Cekw067051 Cengiz Çekil, <i>Fani Bir Anıt No: 2 </i>(1990), <i>8 Sanatçı 8 İş: B</i> sergisinden görünüm, Atatürk Kültür Merkezi (İstanbul), 1990-91
Salt Araştırma, Cengiz Çekil Arşivi
Cengiz Çekil, Fani Bir Anıt No: 2 (1990), 8 Sanatçı 8 İş: B sergisinden görünüm, Atatürk Kültür Merkezi (İstanbul), 1990-91
Salt Araştırma, Cengiz Çekil Arşivi
Kimileri için 1980’lerde iki Atatürk Kültür Merkezi (AKM) vardı. Bir grup ön kapıdan fuayeye ulaşır, bir diğer grup ise Gezi Pastanesi tarafındaki yan kapıyı kullanarak en üst kattaki sanat galerisine çıkardı. Yan kapı, yeni yapılmış hissi veren alüminyum doğramalarıyla, sonradan düşünülmüş bir yer gibi dururdu. Girişteki camlara sergi afişleri iliştirilirdi. En fazla üç kişi taşıyan, zaman zaman çalışmayan bir apartman asansörü içeri girdiğinizde solunuzda kalırdı. Yürümeye karar verirseniz, sahanlıklarında nefeslenebileceğiniz geniş merdivenleri kullanırdınız. Galeri katına kadar tüm duvarlar kördü. AKM’nin diğer işlevlerinden hiçbiri sanat galerisiyle yapı içinden ilişki kurmuyor, galeri neredeyse bir istisna olarak kalıyordu. Kurumu idare edenler Taksim Meydanı’na hâkim devasa mekânı galeri olmadan önce ardiye olarak kullanmışlardı.

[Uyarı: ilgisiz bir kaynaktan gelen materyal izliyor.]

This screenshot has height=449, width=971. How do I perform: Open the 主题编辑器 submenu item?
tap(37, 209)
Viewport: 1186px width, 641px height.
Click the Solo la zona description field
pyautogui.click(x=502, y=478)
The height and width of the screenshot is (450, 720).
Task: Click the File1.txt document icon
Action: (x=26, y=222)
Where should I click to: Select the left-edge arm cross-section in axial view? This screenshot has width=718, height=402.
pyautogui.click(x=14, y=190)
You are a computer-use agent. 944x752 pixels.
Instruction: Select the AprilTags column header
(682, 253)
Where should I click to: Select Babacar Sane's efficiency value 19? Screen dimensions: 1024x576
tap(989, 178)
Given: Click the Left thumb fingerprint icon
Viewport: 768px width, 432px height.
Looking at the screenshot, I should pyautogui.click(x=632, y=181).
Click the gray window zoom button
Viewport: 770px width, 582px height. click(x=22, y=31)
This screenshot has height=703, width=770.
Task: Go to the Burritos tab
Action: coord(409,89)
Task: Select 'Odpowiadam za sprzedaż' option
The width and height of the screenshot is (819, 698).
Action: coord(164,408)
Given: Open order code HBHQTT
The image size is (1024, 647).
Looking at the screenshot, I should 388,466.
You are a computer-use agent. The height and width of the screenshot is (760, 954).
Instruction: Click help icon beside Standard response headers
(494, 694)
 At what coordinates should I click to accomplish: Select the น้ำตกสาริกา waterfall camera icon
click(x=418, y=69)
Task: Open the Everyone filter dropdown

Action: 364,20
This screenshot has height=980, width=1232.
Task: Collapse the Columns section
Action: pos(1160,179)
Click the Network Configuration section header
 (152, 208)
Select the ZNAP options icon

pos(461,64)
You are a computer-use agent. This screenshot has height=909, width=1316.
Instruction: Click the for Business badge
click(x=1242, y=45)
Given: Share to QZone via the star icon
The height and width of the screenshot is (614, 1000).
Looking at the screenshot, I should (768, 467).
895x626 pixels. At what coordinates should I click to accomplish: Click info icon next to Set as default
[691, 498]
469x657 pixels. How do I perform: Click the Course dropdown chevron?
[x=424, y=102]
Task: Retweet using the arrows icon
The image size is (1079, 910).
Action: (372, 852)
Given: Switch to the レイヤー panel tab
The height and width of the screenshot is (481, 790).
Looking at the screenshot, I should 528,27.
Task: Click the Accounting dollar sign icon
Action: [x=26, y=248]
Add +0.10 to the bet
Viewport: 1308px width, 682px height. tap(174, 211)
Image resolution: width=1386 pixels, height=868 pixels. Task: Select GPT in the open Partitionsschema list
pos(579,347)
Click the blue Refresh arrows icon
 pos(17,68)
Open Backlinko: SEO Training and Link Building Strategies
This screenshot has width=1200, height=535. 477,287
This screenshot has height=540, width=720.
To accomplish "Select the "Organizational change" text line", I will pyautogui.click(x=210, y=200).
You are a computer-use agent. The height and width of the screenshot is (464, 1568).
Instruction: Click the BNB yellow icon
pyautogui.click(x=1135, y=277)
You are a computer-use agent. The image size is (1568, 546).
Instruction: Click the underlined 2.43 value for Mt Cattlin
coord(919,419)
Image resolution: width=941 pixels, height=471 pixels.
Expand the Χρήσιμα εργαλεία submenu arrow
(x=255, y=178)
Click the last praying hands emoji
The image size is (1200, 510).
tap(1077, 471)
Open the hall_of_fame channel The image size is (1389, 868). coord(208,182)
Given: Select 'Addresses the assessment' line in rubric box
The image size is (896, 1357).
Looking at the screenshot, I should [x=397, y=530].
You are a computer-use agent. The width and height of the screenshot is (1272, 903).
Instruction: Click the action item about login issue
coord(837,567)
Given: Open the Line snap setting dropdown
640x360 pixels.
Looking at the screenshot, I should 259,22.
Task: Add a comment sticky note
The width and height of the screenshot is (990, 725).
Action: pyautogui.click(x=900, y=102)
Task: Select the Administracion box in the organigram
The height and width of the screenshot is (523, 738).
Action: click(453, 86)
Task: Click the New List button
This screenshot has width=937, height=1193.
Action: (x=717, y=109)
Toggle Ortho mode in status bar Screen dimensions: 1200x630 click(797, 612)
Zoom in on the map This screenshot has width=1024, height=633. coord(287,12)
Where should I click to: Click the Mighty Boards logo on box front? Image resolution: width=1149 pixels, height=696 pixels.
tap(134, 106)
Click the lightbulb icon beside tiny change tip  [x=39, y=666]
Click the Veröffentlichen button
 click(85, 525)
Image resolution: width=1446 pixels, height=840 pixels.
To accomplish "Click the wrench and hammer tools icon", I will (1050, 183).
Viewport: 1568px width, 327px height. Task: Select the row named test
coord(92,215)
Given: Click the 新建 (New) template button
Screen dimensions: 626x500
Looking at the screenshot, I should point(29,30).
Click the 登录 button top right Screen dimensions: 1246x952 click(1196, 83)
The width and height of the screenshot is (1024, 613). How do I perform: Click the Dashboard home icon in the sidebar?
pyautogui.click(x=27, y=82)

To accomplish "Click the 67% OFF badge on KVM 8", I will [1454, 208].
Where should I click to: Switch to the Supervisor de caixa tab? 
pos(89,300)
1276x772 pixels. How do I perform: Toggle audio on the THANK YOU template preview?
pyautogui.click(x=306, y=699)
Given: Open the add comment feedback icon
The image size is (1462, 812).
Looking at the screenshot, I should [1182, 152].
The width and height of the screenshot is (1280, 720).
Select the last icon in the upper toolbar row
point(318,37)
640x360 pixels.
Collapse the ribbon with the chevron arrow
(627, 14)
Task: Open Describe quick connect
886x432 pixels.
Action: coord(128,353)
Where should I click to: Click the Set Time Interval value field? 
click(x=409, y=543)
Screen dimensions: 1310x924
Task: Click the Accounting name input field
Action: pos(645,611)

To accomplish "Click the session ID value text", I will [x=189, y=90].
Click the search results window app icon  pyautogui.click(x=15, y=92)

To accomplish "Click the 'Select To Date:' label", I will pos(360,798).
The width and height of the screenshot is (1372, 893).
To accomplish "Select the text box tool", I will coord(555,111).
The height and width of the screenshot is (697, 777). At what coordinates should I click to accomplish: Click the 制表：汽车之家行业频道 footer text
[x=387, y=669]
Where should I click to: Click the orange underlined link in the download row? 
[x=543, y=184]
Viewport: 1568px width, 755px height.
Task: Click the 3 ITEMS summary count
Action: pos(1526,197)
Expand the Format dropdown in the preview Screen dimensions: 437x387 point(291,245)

AKM’nin mimari programındaki her şey gibi, binanın çeşitli yerlerindeki büst, halı, seramik yüzey, resim ve heykel yerleştirmeleri de komple bir kültür kurumunda olmazsa olmaz ögeler olarak düşünülmüş, özenli bir listeden çıkmış gibiydi. Listenin başında, ön avluda silindir şeklinde göğe uzanan farklı yüksekliklerde üç paslanmaz çelik sütun vardı. Bale, opera ve tiyatroyu temsil eden bu tasarım, 1970 yangınından sonra yapının mimarı Hayati Tabanlıoğlu’nun yönlendirmesiyle ortaya çıkmıştı. Aynı noktanın bir heykel için ayrıldığını daha önceki maket fotoğraflarından görüyoruz. Bu fotoğraflarda görüldüğü gibi, burası için destansı bir heykel talep edilmemiş olması dikkat çekicidir. 1970’lerin hemen başında, merkez kentlerde büyük şirket, kamu ve kültür yapılarının önlerinde sıkça görülen ve modern malzemeler kullanılarak yapılan anıtlarla uyum içindeki bu heykelin AKM’nin aydınlatmacısı Johannes Dinnebier’in özgün tasarımı olması planlanmış, ancak bütçe sıkıntıları nedeniyle bu plan gerçekleştirilemeyince Tabanlıoğlu Dinnebier’den izin alarak onun Wolfsburg’daki Kültür Merkezi’nin önüne yerleştirilmek üzere mimar ve tasarımcı Alvar Aalto için yaptığı heykelin bir benzerinin küçüğünü uyarlamıştı.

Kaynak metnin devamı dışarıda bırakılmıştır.